■ **Aufgabenstellung**
Geben Sie aus dem Text über die Serie „The Sandman“ den Abschnitt von „Wien / Los Angeles“ bis einschließlich „Abrufbar auf Netflix.“ wortgetreu aus.

■ **Ausgewählter Auszug**
Tom Sturridge als cooler Emo-Titelheld in "The Sandman", zehn Folgen jetzt auf Netflix.

Foto: Netflix

Wien / Los Angeles – Wer sagt, dass Träume nicht wahr werden? Eine Adaption von Neil Gaimans Graphic Novel "The Sandman" erwies sich lange als unverfilmbar, aber schließlich hat es eine schön umgesetzte Streamingserie auf die Welt geschafft. Der titelgebende Held ist kein Schlummerkörner verstreuendes Sandmännchen, sondern ein punkiger Schlafgott. Sigmund Freud und E. T. A. Hoffmann hätte das vielleicht gefallen. Abrufbar auf Netflix.

■ **Datenabschnitt**
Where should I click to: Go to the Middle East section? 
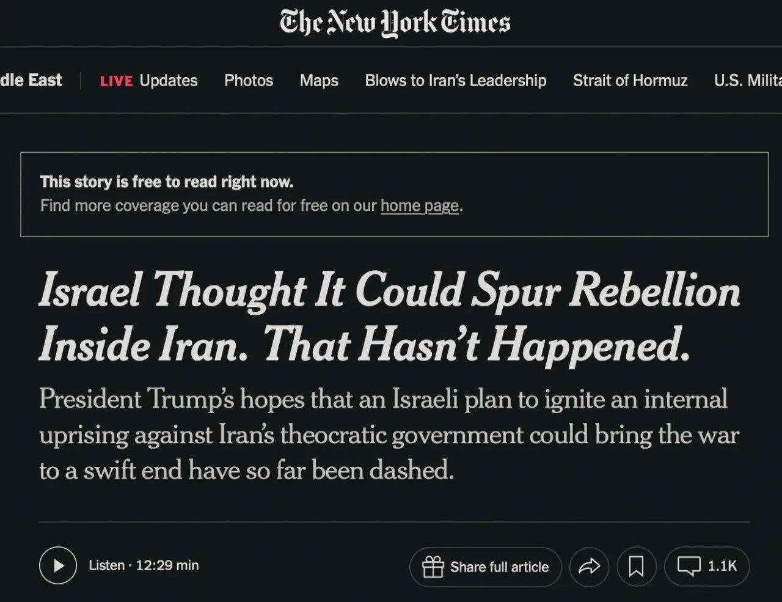[x=31, y=80]
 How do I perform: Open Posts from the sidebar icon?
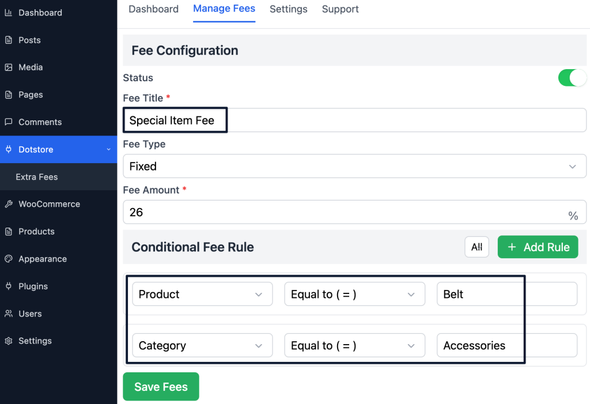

■ **Antwort**
Wien / Los Angeles – Wer sagt, dass Träume nicht wahr werden? Eine Adaption von Neil Gaimans Graphic Novel "The Sandman" erwies sich lange als unverfilmbar, aber schließlich hat es eine schön umgesetzte Streamingserie auf die Welt geschafft. Der titelgebende Held ist kein Schlummerkörner verstreuendes Sandmännchen, sondern ein punkiger Schlafgott. Sigmund Freud und E. T. A. Hoffmann hätte das vielleicht gefallen. Abrufbar auf Netflix.